ST. LOUIS, July 14, 2014 /PRNewswire/ -- VENITI, Inc., a company dedicated to providing innovative technology for the treatment of venous disease, announced that it has received approval from the United States Food and Drug Administration (FDA) for an Investigational Device Exemption (IDE) to begin the VIRTUS trial of the VENITI VICI Venous Stent System. The VICI Venous Stent System was designed from inception to be compatible with the unique anatomy and pathophysiology of the venous system. Hundreds of thousands of people around the world suffer from lower-extremity venous disease, and until recently, the only treatment options available involved the use of re-purposed vascular stents originally designed for use in the arterial system.
Co-Principal Investigators for the VIRTUS Trial are William Marston, M.D., Chief, Division of Vascular Surgery, Professor, Department of Surgery, UNC Department of Surgery, Chapel Hill, NC and Mahmood Razavi, M.D., Director for Clinical Trials & Research at the Heart and Vascular Center, St. Joseph Hospital, Orange, CA.
"Obstruction of the iliac veins and vena cava have been identified as a frequent cause of severe venous disease resulting in major disabling symptoms including leg swelling, pain, and ulceration," said Dr. Marston. He added, "The development of stents specifically designed for the unique characteristics of the venous system provide the potential to reduce these debilitating symptoms for patients, while improving the cost effectiveness of interventional treatment for venous obstruction."
Dr. Razavi commented, "This is an important landmark for VENITI and patients with deep venous disease. Due to the absence of vein-specific stents, physicians have thus far been using stents that were not designed for veins. We look forward to the completion of this important study and availability of optimal stents to treat our patients with deep vein obstructive lesions."
The trial has commenced in Europe, with first patients enrolled and treated by Marta Ramirez Ortega, M.D. at Hospital Madrid Monteprincipe in Madrid, Spain. "It is important for my patients to be able to be treated with a stent specifically designed for the venous anatomy and for them to have their data collected so that future patients can benefit from knowing how well venous stenting works," said Dr. Ramirez.

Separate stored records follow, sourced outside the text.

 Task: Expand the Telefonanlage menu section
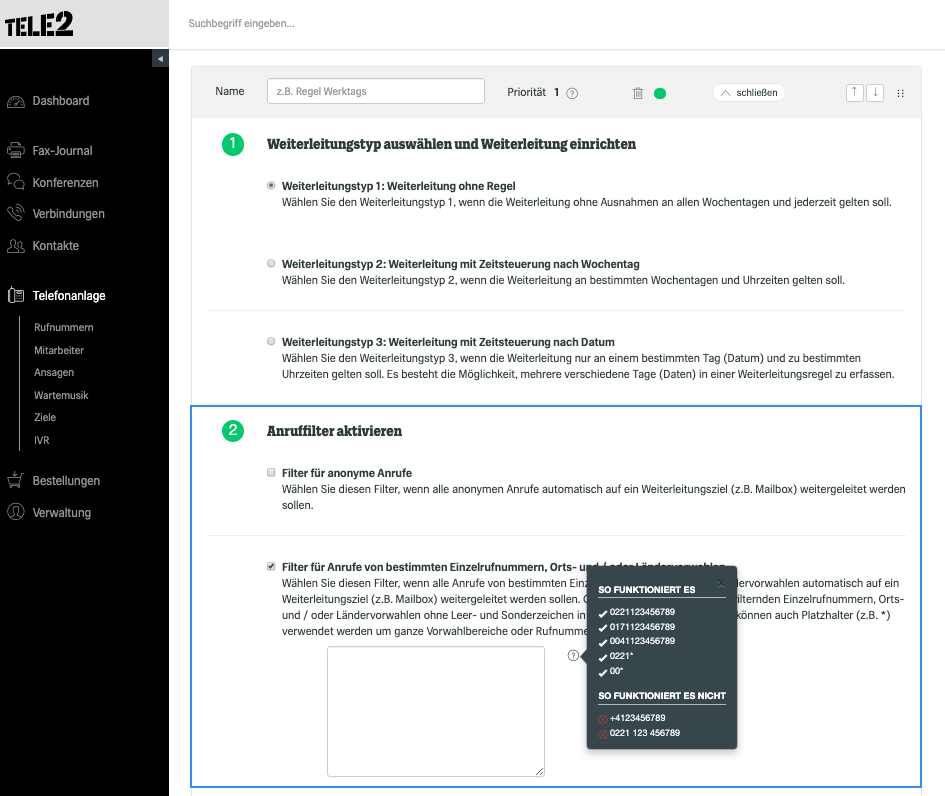click(x=57, y=295)
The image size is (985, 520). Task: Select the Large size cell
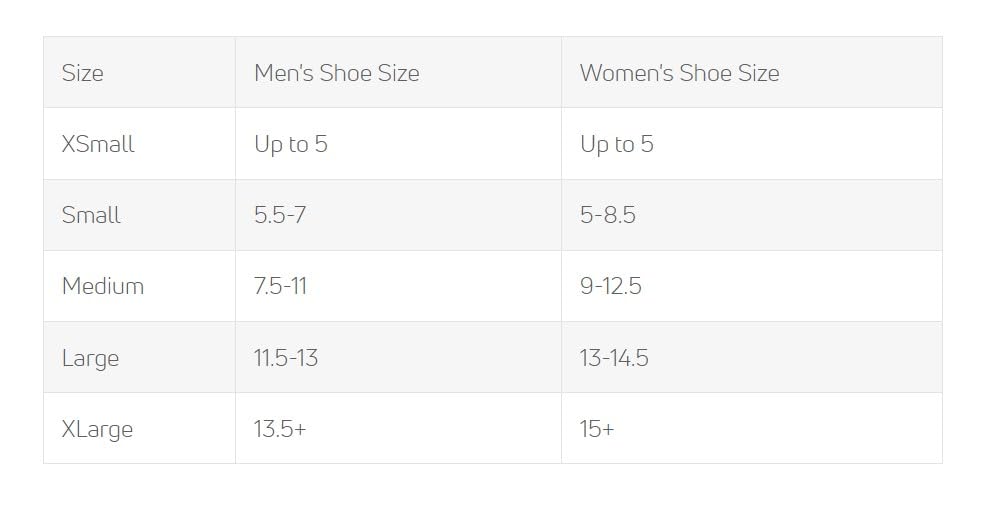pos(90,358)
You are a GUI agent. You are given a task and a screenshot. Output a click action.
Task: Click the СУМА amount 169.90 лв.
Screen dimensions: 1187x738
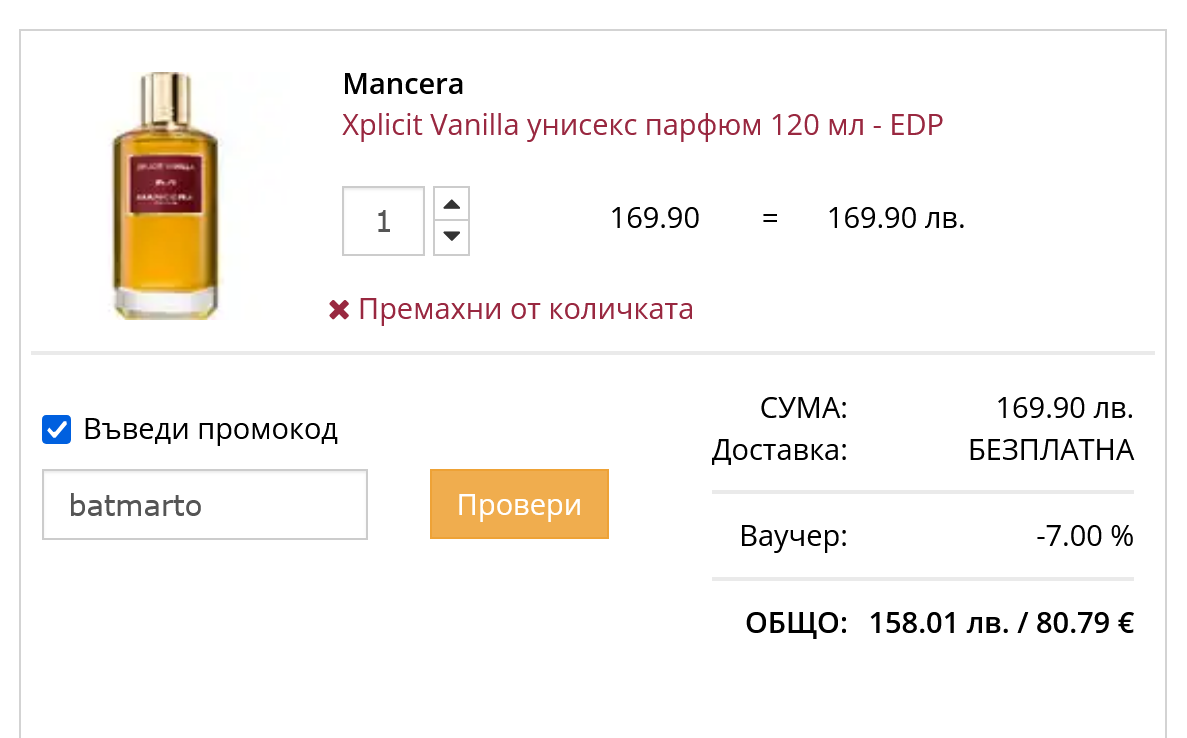[x=1065, y=408]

"We are very pleased with the approval of our IDE and excited to be conducting this important research with physicians in both Europe and the U.S." said Scott Solano, VENITI President and Chief Executive Officer. "The unique advantages of a stent designed specifically for the venous system, including end-to-end crush resistance, flexibility, and continuous vein coverage, may offer significant patient benefit."
About VENITI, Inc.
VENITI, Inc. is an early-stage commercialization company that is headquartered in St. Louis, MO and has established an innovation center for Research & Development and Operations in Fremont, CA. Founded in 2010, it is the first medical device company developing a suite of innovative technology and solutions that will provide comprehensive treatment across the venous disease continuum. The VENITI team of experts in science, technology and business are currently developing the VENITI VICI Venous Stent System, which is CE marked under the European Medical Devices Directive (93/42/EEC) and commercially available in Europe. CAUTION: Investigational device. Limited by United States law to investigational use. VENITI is also developing the VENITI VIDI™ Vena Cava Filter. CAUTION: Investigational device. Limited by United States law to investigational use. In launching its technologies, VENITI partners with individuals and companies with leadership roles in the development and training for therapies to provide advancement of care in venous disease. Through these, and other innovative technology, VENITI will achieve results that sets it apart in addressing the challenges specific to the venous system and venous disease. VENITI, VENITI VICI, VENITI VIDI are trademarks of VENITI, Inc. ©2014 VENITI, Inc. All Rights Reserved. Produced in the U.S. For more information, call +1 314 282 3753 or visit www.veniti.com.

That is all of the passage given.